Closed uvafan closed 4 years ago

uvafan commented 4 years ago

Hi, we're trying to reproduce the results from your paper. Running your code on the 1000 Yelp data samples in the repo gave results:
original accuracy: 97.000%, adv accuracy: 6.600%, avg changed rate: 13.879%, num of queries: 827.1 The results are slightly different from those reported in your paper. We thought the issue might be the counterfitted embeddings but we tried all 3 versions in https://github.com/nmrksic/counter-fitting/tree/master/word_vectors. Any idea what we are missing?

jind11 commented 4 years ago

hi, could you clarify which target model are you using? Thanks!

uvafan commented 4 years ago

We are using BeRT: python attack_classification.py --dataset_path data/yelp --target_model bert --max_seq_length 256 --batch_size 32 --counter_fitting_embeddings_path word_embeddings/counter-fitted-vectors.txt --target_model_path yelp_model --USE_cache_path '' --counter_fitting_cos_sim_path cos_sim_counter_fitting.npy

jind11 commented 4 years ago

hi, I am sorry for the late response. Are you using the same trained bert model as mine which is also provided in the link? I noticed that the original accuracy before attacking in your experiments is 97%, which is higher than what was reported in the paper. This may be reason of the discrepancy.

uvafan commented 4 years ago

Yes, we are using the same trained bert model downloaded from the link in your README. In fact from more experimentation we found that we can reproduce your exact results on the IMDB dataset including original accuracy, but we get different results on both Yelp and MR.
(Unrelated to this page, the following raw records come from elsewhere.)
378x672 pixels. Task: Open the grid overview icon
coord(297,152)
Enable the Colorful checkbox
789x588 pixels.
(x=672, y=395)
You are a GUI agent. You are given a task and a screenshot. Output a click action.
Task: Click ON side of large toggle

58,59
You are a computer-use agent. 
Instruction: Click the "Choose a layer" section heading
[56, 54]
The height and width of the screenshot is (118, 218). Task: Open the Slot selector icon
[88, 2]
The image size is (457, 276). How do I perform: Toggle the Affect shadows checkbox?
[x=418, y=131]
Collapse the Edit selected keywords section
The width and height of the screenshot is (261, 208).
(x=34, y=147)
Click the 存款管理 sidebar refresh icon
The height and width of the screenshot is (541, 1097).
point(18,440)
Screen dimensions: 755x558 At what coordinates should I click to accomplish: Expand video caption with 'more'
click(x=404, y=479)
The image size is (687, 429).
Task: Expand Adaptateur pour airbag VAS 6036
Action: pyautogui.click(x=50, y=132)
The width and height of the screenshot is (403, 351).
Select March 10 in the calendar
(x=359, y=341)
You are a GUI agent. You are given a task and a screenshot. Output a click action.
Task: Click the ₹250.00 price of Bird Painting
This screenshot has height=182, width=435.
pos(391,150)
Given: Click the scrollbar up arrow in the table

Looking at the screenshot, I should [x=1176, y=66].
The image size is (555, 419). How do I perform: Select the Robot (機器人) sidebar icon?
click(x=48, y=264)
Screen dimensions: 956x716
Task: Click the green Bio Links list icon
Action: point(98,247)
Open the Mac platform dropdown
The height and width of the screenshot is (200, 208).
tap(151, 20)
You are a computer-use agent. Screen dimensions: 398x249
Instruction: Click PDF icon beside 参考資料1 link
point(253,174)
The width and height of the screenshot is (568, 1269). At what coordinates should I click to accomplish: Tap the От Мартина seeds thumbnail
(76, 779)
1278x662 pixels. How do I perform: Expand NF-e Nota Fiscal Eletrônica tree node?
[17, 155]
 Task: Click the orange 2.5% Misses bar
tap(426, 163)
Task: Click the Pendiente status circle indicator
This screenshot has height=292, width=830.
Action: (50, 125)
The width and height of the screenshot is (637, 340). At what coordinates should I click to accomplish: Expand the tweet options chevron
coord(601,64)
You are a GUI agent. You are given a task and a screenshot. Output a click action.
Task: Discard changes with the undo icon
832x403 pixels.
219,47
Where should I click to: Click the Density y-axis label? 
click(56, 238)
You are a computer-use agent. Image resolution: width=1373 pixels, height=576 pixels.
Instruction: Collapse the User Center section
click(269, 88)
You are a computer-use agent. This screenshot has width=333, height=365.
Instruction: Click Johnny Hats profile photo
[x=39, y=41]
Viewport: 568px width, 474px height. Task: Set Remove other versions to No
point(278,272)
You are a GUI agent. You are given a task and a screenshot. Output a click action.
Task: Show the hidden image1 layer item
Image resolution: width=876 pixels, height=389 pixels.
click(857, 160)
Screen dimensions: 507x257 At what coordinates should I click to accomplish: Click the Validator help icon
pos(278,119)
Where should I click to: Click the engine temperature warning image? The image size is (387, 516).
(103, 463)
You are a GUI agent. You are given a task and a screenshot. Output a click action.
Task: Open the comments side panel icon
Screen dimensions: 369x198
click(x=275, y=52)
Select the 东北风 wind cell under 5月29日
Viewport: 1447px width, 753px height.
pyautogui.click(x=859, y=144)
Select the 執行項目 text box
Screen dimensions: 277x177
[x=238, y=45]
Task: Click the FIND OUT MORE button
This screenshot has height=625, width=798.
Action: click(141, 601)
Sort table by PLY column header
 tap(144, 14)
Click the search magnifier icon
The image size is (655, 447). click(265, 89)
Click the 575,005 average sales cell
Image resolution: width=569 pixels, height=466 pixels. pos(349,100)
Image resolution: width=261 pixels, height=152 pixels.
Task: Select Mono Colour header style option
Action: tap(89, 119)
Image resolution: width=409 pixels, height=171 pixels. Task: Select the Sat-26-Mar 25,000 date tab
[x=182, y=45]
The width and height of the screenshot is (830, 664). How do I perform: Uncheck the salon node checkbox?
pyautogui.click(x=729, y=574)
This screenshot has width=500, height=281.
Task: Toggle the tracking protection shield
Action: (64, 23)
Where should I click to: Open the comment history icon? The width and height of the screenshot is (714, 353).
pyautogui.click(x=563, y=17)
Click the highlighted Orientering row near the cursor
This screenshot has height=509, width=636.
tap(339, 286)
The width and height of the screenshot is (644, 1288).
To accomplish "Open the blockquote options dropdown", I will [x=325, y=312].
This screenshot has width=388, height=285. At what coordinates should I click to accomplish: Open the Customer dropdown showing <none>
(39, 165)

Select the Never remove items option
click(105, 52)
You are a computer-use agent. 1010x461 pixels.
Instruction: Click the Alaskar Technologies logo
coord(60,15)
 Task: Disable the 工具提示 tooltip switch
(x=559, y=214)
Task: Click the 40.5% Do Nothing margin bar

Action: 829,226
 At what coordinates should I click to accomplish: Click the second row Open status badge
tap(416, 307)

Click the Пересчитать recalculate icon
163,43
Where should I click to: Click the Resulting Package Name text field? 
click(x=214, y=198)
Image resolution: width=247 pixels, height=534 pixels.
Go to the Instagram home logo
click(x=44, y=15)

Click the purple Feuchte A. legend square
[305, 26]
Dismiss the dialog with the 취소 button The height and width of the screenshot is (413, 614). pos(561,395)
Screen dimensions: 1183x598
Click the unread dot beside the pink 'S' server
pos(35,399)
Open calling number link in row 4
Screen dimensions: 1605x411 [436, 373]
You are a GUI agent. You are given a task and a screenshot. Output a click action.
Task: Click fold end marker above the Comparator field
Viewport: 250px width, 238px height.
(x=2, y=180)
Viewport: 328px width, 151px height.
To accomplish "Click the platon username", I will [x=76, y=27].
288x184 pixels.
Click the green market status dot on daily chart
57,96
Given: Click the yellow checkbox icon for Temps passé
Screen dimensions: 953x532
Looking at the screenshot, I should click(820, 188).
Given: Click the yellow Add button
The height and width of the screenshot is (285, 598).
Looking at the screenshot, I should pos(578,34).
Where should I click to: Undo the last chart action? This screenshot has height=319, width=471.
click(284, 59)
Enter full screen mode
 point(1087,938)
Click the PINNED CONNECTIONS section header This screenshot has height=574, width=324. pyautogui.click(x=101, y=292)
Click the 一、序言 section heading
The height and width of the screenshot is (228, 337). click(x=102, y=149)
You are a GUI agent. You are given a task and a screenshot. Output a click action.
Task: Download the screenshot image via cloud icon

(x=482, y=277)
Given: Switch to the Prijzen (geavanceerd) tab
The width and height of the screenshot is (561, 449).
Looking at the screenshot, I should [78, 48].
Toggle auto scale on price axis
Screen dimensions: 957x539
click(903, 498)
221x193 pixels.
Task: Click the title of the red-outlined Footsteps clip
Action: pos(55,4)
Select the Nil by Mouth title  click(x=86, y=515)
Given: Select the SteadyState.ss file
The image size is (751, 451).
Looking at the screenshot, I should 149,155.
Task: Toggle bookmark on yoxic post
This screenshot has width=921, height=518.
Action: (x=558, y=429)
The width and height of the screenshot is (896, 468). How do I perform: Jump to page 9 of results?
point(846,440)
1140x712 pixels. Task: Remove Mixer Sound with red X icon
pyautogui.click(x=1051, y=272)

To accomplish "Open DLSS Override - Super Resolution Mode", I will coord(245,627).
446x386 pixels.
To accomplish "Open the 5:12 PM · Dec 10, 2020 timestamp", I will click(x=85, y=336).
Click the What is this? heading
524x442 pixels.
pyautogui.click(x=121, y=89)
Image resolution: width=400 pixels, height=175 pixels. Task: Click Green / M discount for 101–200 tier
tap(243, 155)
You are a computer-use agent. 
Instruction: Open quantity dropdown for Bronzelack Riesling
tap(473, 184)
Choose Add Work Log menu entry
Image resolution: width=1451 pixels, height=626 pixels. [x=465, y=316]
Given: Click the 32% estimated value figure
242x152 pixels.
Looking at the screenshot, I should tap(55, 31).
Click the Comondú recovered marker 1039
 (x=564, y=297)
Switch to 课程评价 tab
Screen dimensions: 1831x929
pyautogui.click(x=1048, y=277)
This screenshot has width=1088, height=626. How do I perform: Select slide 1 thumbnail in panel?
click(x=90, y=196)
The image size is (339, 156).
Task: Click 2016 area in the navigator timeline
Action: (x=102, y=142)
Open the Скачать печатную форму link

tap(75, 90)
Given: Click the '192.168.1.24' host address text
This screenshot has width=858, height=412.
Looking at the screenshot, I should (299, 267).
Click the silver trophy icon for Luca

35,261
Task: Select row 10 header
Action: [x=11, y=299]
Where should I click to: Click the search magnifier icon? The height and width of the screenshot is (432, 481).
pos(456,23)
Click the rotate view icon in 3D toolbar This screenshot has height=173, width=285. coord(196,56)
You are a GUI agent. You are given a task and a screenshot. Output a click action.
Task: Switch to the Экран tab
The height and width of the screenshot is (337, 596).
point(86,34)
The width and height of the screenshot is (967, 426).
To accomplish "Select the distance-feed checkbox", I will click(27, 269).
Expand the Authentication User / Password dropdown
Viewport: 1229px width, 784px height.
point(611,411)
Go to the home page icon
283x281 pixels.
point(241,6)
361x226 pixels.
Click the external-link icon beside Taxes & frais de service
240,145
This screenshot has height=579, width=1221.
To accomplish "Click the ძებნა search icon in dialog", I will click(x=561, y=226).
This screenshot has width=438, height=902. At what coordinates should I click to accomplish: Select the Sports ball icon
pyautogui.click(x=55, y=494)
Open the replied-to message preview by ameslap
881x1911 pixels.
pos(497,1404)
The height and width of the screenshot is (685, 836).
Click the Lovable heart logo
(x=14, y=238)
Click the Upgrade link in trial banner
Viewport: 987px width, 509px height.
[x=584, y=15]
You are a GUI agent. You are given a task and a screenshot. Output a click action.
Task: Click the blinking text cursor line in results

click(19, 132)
jind11 commented 4 years ago

Hi, I have checked the results again at my side and I think you are right, there is slight discrepancy between the new results and the paper. I think the discrepancy should be stemming from the situation where the new original accuracy before attack is higher than the reports. I will find time to correct the paper. Thanks for finding this out! If you have more results that are different from the paper, please let me know. Thanks again!